El hombre del que hablo, no tiene un capital líquido en abundancia pero, si alguien pregunta por él, recibirá una respuesta casi idéntica: es un hombre de honor.
Sí, él no usará la mentira como salida cuando la situación lo apremie o quiera sortear la consecuencia de sus actos. Tampoco mentirá para mejorar su imagen o conseguir sus objetivos. La verdad, en toda circunstancia, es su arma para enfrentarlo todo.
Las madrugadas y las noches se convierten en sus aliadas si, el tiempo, es necesario para cumplir con sus promesas y sus prioridades. El descanso profundo no entra en el programa si de servir a su familia se trata.

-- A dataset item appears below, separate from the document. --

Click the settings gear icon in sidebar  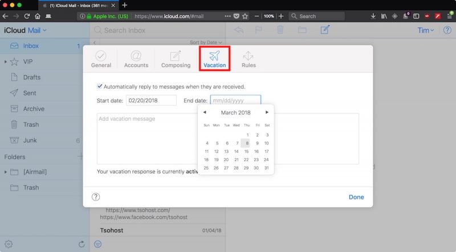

No atesora recursos para satisfacer sus necesidades y, siempre, antepone las de los suyos para vivir en paz.
Jamás hace cimiento sobre lo ajeno y lo único que espera es una retribución justa para todos.
Su honor y sus valores son su código de vida y, por vivir a su capricho o conveniencia, no los sacrifica ni los olvida. Paga el precio por resguardarlos, a veces, con el rechazo de quien más deberían amarlo. Levanta su voz para señalar lo que sabe que está mal aunque el respeto se diluya en la respuesta de quien lo escucha.
El trabajo honesto es su fórmula de vida y la única opción para proveer a los suyos. Los socios, quienes quieran que sean, tendrán su máximo esfuerzo y una lealtad llena de honestidad, siempre. Y, sus amigos, encontrarán en su abrazo la aceptación y apoyo incondicional.
Este hombre, tal vez, no tenga el dinero que lo haría llamarse “rico” pero, más valioso que lo material, son sus activos: sus valores, su honorabilidad, su rectitud y su lealtad.
Él es un ser humano valioso entre los más valiosos y, yo, la más afortunada al tenerlo por esposo.
Tal vez, después de leerme, deberíamos preguntarnos: ¿Cuáles son tus activos?